Quand je dis le Christ, j’affirme plusieurs choses. Je n’en cite que trois, dans le cadre de
cette étude. D’abord, j’exprime ma foi en ce juif de Nazareth qui s’appelait Jésus et qui,
par Dieu, a été oint, fait par lequel il est devenu le Rois des rois, le Seigneur des
Seigneurs. Son onction s’est faite à partir de son baptême par Jean le Baptiste (Mt 3, 13-
17), s’est poursuivie dansa transfiguration (Mt 17, 1-9) et est arrivée à son paroxysme
dans l’événement de sa Résurrection par Dieu le Père. Celui-ci a reconnu l’authenticité
de son message et approuvé la manière dont il a conduit sa mission, montrant ainsi à
ceux qui l’ont combattu qu’ils se sont fourvoyés.
Le Christ est face aux nations. Cela veut dire que ce Jésus n’est plus simplement
membre d’un peuple, mais il est la lumière de toutes les nations. Son message est donc
adressé à tous les peuples, sans distinction de races, de religions, de système
économique ou idéologique. Ce message doit être exprimé dans toutes les langues du
monde, et chaque langue a suffisamment de ressources pour l’intégrer. Tout est donc
appelé à être christifié : les cultures africaines, les cultures gabonaises, toutes les
cultures du monde, les hommes, les animaux, le plantes, tout le cosmos, bref toutes les
créatures. Paul l’exprime en termes précis en déclarant, dans son épître aux Romains
« Nous le savons en effet : la création tout entière gémit maintenant encore dans les
douleurs de l’enfantement. Elle n’est pas seule : nous aussi, qui possédons les prémices
de l’Esprit, nous gémissons intérieurement, attendant l’adoption, la délivrance de notre
corps » (Rm 8, 22-23) (Mt 28, 18-20 ; Mc 16, 15).

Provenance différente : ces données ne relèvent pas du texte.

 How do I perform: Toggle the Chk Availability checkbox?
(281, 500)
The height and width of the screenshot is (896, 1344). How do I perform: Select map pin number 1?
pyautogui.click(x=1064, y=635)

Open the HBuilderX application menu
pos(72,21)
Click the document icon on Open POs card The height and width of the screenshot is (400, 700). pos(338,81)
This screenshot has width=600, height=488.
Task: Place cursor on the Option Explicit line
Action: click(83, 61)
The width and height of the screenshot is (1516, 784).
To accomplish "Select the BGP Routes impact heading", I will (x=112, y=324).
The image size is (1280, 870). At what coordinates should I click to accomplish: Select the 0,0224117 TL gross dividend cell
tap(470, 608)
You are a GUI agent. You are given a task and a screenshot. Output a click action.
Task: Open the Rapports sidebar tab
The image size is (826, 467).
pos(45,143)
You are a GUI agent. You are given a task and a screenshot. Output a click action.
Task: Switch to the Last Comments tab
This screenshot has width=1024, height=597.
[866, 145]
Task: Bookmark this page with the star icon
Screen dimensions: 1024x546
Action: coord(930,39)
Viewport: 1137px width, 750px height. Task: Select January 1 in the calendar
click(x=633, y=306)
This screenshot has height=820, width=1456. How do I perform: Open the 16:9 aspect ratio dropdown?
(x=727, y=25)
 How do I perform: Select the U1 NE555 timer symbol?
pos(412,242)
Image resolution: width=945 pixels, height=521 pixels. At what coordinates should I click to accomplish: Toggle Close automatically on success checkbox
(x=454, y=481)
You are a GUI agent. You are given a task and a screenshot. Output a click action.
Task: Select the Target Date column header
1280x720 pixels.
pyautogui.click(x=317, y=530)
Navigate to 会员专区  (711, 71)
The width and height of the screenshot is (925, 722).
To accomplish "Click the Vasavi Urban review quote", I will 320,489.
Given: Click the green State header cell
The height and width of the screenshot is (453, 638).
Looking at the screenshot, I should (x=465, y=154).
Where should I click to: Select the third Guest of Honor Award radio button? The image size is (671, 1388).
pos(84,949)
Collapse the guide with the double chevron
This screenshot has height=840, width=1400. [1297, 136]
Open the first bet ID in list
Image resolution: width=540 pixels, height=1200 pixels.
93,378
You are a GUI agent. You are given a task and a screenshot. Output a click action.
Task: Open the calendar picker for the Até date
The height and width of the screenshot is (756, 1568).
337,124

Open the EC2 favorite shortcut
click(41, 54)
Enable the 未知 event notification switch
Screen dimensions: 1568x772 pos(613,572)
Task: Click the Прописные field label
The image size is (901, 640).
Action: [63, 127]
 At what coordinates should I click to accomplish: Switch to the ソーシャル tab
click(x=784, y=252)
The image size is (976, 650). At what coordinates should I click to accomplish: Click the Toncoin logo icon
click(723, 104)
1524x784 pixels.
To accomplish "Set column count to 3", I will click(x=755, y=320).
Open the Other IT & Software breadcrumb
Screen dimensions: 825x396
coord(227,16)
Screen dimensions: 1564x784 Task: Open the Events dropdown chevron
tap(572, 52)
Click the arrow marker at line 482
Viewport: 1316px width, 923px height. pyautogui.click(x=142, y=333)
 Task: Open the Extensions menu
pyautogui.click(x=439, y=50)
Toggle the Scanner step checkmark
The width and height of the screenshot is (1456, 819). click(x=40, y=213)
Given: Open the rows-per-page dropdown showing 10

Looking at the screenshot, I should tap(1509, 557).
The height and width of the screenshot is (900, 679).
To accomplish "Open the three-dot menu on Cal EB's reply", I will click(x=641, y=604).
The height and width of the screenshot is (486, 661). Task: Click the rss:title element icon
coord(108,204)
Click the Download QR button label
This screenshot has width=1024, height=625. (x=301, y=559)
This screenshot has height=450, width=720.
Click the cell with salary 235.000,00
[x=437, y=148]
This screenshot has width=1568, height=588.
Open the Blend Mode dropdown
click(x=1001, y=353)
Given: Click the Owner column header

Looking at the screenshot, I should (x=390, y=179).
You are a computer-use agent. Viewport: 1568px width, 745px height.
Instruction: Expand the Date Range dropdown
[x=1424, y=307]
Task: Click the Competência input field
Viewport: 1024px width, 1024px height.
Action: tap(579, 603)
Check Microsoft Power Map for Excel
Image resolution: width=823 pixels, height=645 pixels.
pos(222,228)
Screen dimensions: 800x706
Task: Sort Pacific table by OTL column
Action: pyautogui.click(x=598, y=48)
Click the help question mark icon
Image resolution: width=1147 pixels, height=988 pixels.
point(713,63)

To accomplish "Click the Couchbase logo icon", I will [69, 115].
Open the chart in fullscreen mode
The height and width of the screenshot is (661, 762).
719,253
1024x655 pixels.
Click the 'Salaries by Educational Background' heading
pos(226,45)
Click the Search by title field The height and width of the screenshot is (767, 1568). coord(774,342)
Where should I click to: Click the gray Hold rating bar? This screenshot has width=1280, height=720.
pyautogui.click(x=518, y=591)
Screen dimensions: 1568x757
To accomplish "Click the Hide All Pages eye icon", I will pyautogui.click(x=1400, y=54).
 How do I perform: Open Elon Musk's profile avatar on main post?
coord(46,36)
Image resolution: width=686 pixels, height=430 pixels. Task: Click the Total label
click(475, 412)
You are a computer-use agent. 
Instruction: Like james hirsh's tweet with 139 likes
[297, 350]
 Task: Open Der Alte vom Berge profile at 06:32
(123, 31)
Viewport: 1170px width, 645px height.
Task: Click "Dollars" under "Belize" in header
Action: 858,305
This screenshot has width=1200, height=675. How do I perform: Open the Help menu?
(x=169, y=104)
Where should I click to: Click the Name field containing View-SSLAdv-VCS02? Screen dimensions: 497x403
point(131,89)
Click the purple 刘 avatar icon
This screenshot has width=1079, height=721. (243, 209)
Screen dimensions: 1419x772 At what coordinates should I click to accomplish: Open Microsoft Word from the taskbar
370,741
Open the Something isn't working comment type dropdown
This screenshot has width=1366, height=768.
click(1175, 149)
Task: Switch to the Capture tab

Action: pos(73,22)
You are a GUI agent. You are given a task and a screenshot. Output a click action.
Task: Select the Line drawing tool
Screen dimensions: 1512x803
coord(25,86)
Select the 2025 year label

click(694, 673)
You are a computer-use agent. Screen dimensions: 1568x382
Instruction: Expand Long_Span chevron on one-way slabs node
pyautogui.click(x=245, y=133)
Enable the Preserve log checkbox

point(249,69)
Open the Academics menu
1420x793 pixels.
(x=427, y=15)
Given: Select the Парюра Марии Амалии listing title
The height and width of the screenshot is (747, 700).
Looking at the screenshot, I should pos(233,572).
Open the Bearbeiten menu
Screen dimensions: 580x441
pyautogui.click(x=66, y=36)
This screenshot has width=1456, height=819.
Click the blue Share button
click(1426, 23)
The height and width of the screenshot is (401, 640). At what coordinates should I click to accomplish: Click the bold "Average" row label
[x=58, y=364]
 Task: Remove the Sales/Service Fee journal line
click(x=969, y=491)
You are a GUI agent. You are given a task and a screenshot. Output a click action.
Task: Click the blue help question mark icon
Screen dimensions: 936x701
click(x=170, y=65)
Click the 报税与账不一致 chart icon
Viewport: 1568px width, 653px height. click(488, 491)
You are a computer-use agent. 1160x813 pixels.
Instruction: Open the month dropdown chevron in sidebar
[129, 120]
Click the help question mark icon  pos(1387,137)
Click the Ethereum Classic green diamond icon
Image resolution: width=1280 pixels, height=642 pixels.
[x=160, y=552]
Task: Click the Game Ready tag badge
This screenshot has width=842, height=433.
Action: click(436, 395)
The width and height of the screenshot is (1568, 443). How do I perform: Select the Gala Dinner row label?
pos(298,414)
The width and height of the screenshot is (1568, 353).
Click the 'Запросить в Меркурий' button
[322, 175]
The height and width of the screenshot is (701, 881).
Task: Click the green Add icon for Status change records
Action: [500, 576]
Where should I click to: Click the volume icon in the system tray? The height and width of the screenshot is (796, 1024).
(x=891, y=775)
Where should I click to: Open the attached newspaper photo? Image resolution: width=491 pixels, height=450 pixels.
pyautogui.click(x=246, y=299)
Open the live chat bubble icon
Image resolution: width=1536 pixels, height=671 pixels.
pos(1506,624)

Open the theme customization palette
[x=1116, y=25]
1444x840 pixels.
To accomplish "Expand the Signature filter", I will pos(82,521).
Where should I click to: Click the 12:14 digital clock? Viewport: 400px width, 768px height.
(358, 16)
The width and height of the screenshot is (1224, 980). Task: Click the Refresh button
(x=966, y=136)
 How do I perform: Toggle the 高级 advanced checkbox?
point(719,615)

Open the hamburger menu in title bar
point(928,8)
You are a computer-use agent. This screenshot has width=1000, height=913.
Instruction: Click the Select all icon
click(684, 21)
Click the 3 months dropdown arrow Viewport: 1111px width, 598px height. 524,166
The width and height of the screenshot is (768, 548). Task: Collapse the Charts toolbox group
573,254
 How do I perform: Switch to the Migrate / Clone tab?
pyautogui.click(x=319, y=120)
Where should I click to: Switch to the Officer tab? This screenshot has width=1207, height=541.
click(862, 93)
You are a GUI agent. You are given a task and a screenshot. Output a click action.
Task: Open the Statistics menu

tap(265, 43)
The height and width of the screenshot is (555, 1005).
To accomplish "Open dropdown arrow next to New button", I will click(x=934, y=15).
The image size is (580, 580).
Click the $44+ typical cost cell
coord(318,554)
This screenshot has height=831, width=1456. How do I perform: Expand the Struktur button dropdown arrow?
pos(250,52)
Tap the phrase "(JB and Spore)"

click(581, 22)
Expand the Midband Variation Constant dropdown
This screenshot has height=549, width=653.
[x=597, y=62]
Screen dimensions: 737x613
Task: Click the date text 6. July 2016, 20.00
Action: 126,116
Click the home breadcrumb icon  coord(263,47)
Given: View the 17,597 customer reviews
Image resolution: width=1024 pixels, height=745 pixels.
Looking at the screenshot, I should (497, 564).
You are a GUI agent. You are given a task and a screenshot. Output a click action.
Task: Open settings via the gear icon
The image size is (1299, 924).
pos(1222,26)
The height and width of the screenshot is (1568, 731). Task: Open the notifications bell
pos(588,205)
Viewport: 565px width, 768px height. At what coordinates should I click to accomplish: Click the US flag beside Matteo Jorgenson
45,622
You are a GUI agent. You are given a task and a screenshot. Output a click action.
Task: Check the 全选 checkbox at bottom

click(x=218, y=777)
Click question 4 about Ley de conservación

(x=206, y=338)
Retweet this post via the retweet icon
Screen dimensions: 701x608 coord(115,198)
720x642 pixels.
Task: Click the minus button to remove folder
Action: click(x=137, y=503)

A partir du moment on se réclame du Christ, on est tenu de s’impliquer dans la
proclamation de son message, lequel n’a rien d’ésotérique. Il doit être enseigné à tous
les hommes, quelles que soient leurs conditions, dans leur système linguistique,
politique, économique, social et culturel. C’est indispensable.
Mais attention, Jésus n’est ni une idole, ni une vedette, ni un plat. Il n’est pas une idole
que l’on définit, dans la Bible, comme une image gravée dans le bois, la pierre, le métal.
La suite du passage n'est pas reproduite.